The research materials here are of interest because fisetin has been shown to be a senolytic compound in mice, capable of selectively destroying harmful senescent cells. Other senolytics have reversed the progression of Alzheimer’s disease pathology in mouse models of the condition. Destroying senescent cells in the brain reduces inflammatory signaling, and chronic inflammation is a significant mechanism in neurodegenerative conditions such as Alzheimer’s disease. Whether this compound works well as a senolytic in humans has yet to be established – a clinical trial is underway, so hopefully we’ll find out in the next year or two.
The researchers here are not interested in cellular senescence at all, however, and instead base their work on the effects of fisetin and fisetin-like molecules on lipid metabolism in the brain. Back in 2014, they showed that fisetin slowed the onset of Alzheimer’s like symptoms in mice. The present work is much the same, except with an improved version of fisetin called CMS121. This all raises the question of whether their approach is working for the reasons that they think it is working.
Over the last few decades, researchers have studied how a chemical called fisetin, found in fruits and vegetables, can improve memory and even prevent Alzheimer’s-like disease in mice. More recently, the team synthesized different variants of fisetin and found that one, called CMS121, was especially effective at improving the animals’ memory, and slowing the degeneration of brain cells.
In the new study, researchers tested the effect of CMS121 on mice that develop the equivalent of Alzheimer’s disease. The team gave a subset of the mice daily doses of CMS121 beginning at 9 months old – the equivalent of middle age in people, and after the mice have already begun to show learning and memory problems. The timing of the lab’s treatment is akin to how a patient who visits the doctor for cognitive problems might be treated, the researchers say. After three months on CMS121, at 12 months old, the mice were given a battery of memory and behavior tests. In both types of tests, mice with Alzheimer’s-like disease that had received the drug performed equally well as healthy control animals, while untreated mice with the disease performed more poorly.

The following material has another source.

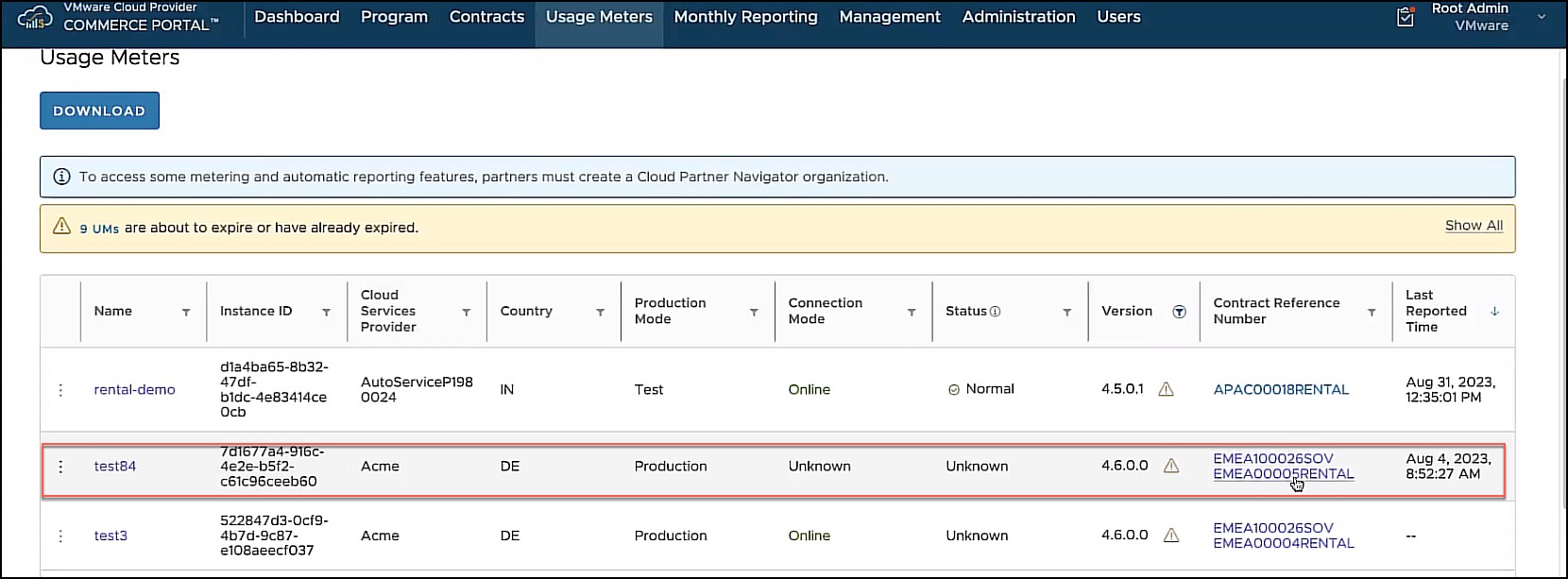1568x579 pixels.
Task: Click the 9 UMs expiring link
Action: [99, 229]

To better understand the impact of CMS121, the team compared the levels of different molecules within the brains of the three groups of mice. They discovered that when it came to levels of lipids – fatty molecules that play key roles in cells throughout the body – mice with the disease had several differences compared to both healthy mice and those treated with CMS121. In particular, the researchers pinpointed differences in something known as lipid peroxidation – the degradation of lipids that produces free radical molecules that can go on to cause cell damage. Mice with Alzheimer’s-like disease had higher levels of lipid peroxidation than either healthy mice or those treated with CMS121.